When Did Fintech Start In India? What is the Story of BANKIT?


Some say the introduction of FinTech could be traced back to 1967 when the first ATM was installed. Some believe that FinTech started in 2015, and some could be seen entertaining the idea of FinTech rising in 2016.

What is the real age of the FinTech industry?

Well, the time to end the confusion has arrived!

The year 1967 is said to have started the wave of FinTech in the world and 2015 is the year when FinTech rose to prominence in India. It was not until 2016, the year of demonetization that the FinTech industry grasped the roots of the Indian market and started penetrating the digital finance world.

What happened?

The year demonetization hit India, the use of UPI increased, and people started making digital payments instead of paying in cash. Bank accounts went digital, and people started to have their money on their phones in place of their pockets. With the emergence of UPI Apps, money transfers, cash withdrawals, and cash deposits, all became digital leaving no choice for cash but to lose its supremacy in the market. The need of holding digital money increased in comparison to holding paper money.

When happened?

Before 2016, India was known to be a cash economy, but from 2016, the Indian economy started turning into a digital one. This year marked the beginning of the technological era in finance and led to the convergence of physical processes into digital processes. People started to enjoy all the digital banking, financial, and payment services at the convenience of their homes. 2016 also witnessed a rise in the number of FinTech Start-ups.

How did BANKIT come into existence?

The inception of BANKIT dates in 2017. The necessity to bring the idea of BANKIT to life emerged from the absence of bank branches, ATMs, and other digital financial and payment services in rural, semi-rural, and some urban areas too. Even after India has achieved tremendous technological development in banking and finance, some areas still lagged in terms of growth.

The need to make digital banking, financial, and payment services reach the unbanked, underbanked, and migrant population of India made BANKIT come into existence. BANKIT started to work on an unparalleled working model called the “Agent Model”. In this model, local retailers in those areas where no digital financial services exist are provided with an employment opportunity of starting a business with BANKIT and providing all the services of BANKIT to the people of their areas.

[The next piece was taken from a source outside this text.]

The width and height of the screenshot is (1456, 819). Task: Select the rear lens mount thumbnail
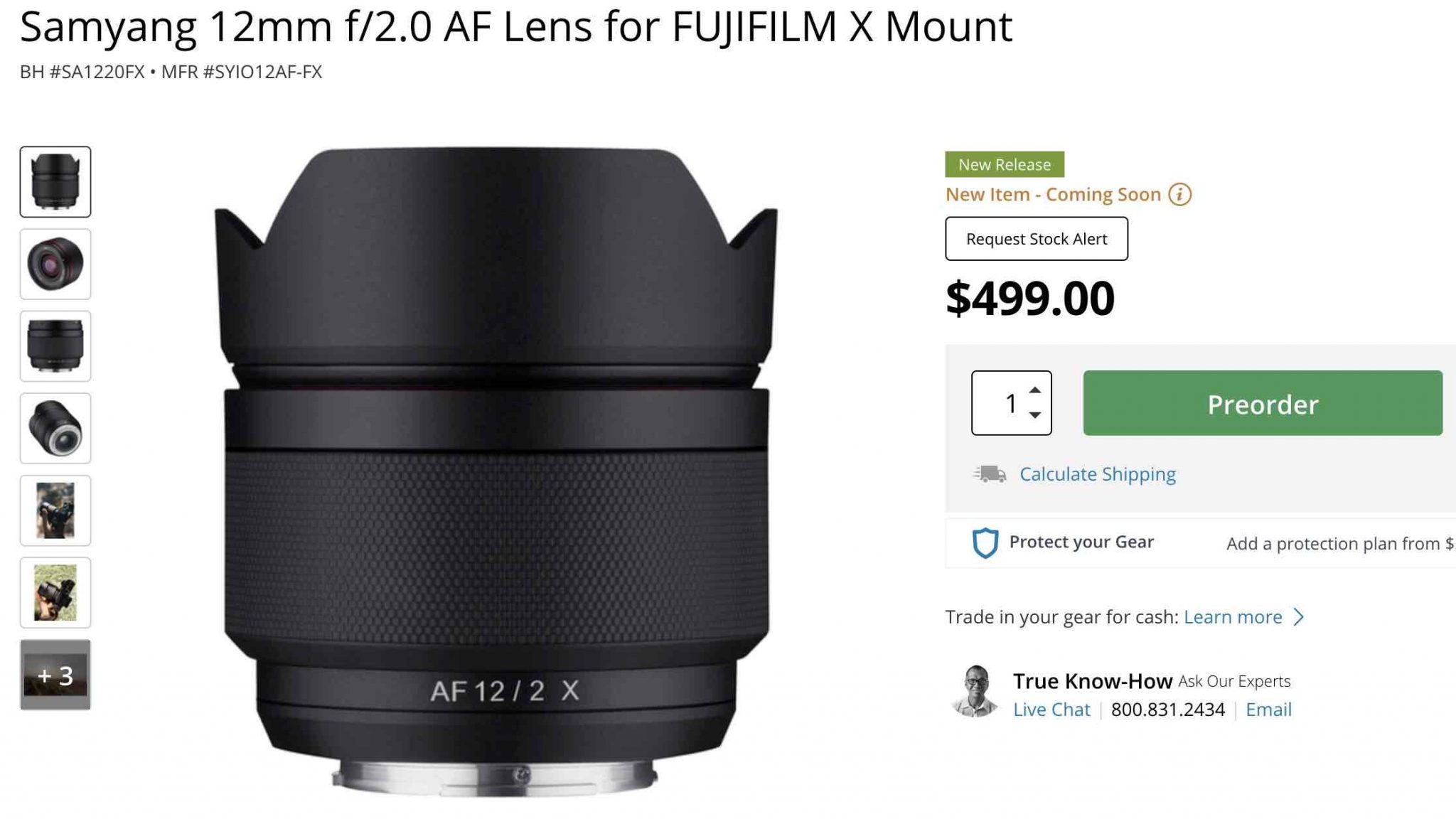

What is the significance of BANKIT?

  • BANKIT is a B2B FinTech company, which fulfils a dual purpose of removing digital financial illiteracy and increasing the level of employment through its never heard before “Agent Model”.
  • BANKIT reduces the level of unemployment by providing flexible, comfortable, and convenient business opportunities to local retailers of an area.
  • BANKIT increases the level of digital financial literacy by making its digital banking, financial, and payment services reach the last mile of society.

BANKIT onboards agents in every nook and corner of the country, particularly in the remotest of areas. Hence, encouraging and supporting the employment prospect of local shop owners, BANKIT is also enabling them to become digitally empowered, because of which, they can help the people of their vicinity by disseminating the concept of all basic financial services.

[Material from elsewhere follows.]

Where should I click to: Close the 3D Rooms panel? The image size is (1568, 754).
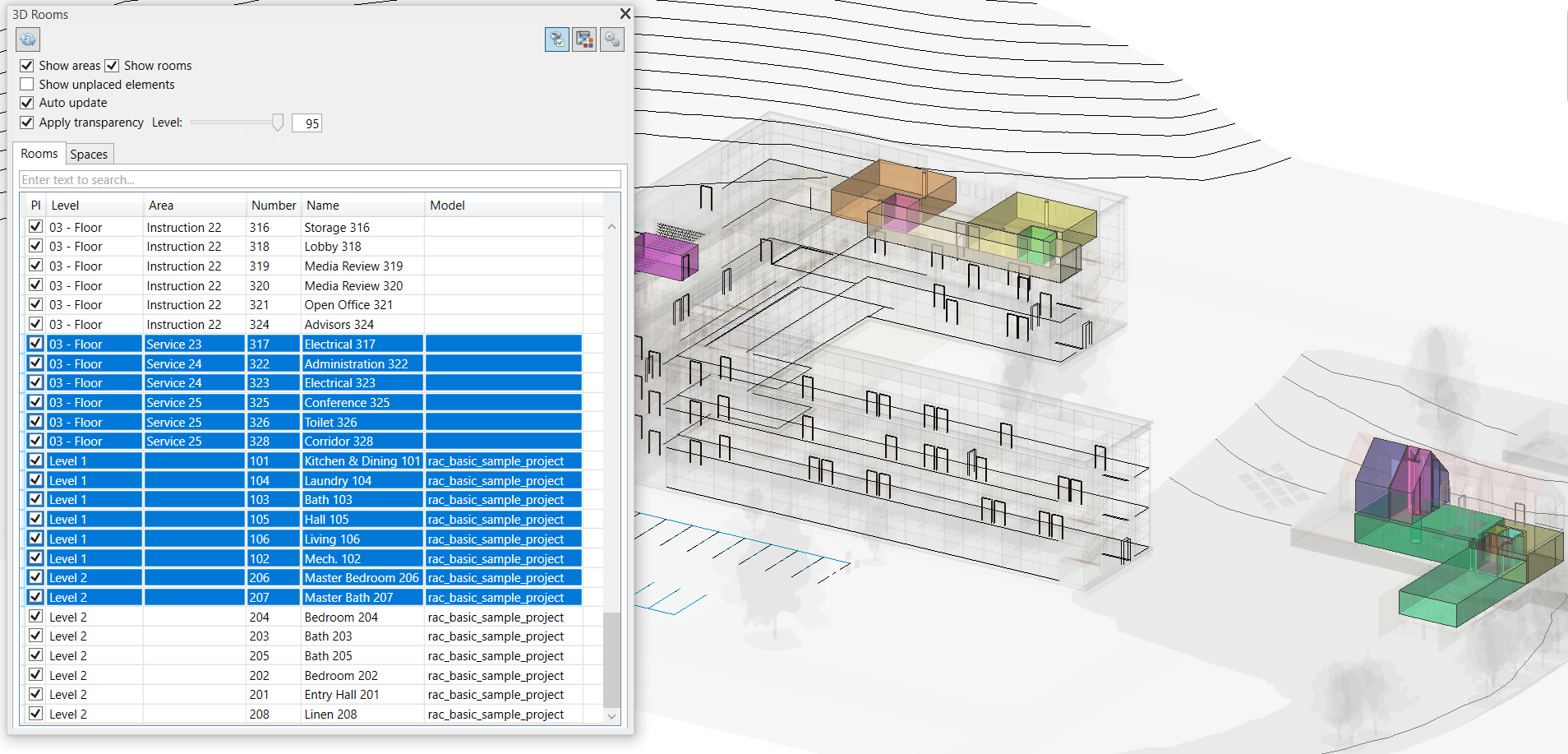point(625,14)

BANKIT, through its wide network of agents, works continuously towards disseminating all the digital services concerning the financial segment to the unbanked, underbanked, digitally illiterate, and migrant population of India.

With its sole purpose of helping digitally backward people to start enjoying the benefits of digital development in banking and financial services, BANKIT is not leaving any stone unturned to introduce every possible service to make that possible.

The activities conducted by BANKIT, and the services provided by BANKIT aim to minimize the gap that prevails in society between the people who hold easy access to modern-day yet basic financial services and those who suffer from the inaccessibility to financial services in any form.